### SHORT PROBLEM
Could you output the listing between the lines holding "You are a computer-use" and "[1500, 146]", inclusive, as a two-column CSV headed "instruction" and "coordinates"? Use one row per instruction and its answer, put each value in a single quoted field with line breaks turned into spaces, and leave the pictures out.

+++ DATASET RECORDS +++

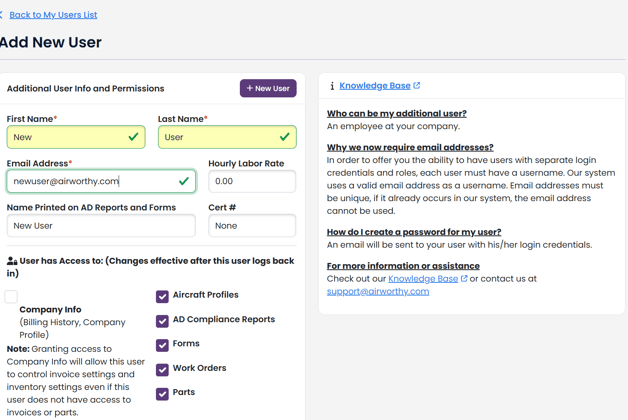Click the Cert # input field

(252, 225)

+++
+++ DATASET RECORDS +++

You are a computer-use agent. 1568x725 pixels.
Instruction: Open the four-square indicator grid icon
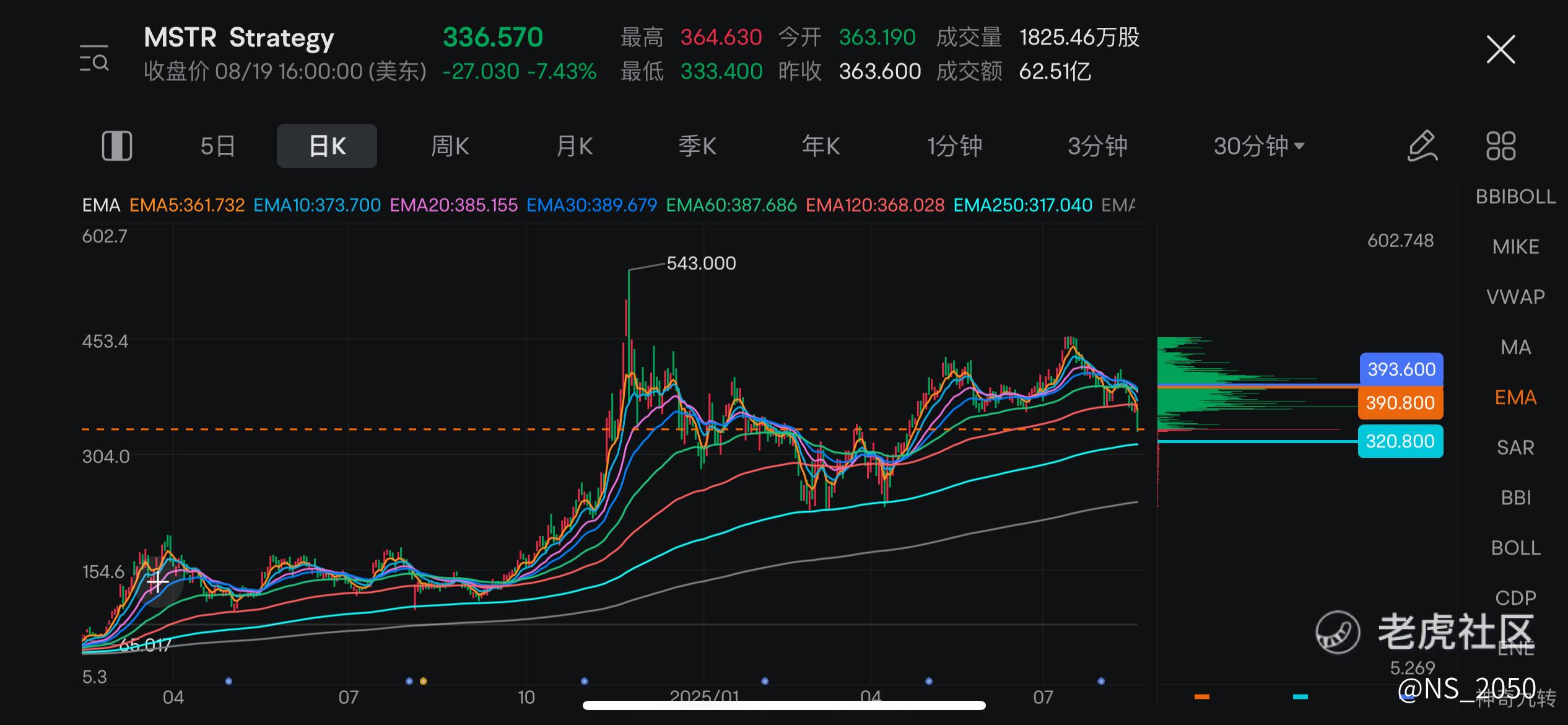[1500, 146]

+++

### TASK RESPONSE
instruction,coordinates
"You are a computer-use agent. 1568x725 pixels. Instruction: Open the four-square indicator grid icon","[1500, 146]"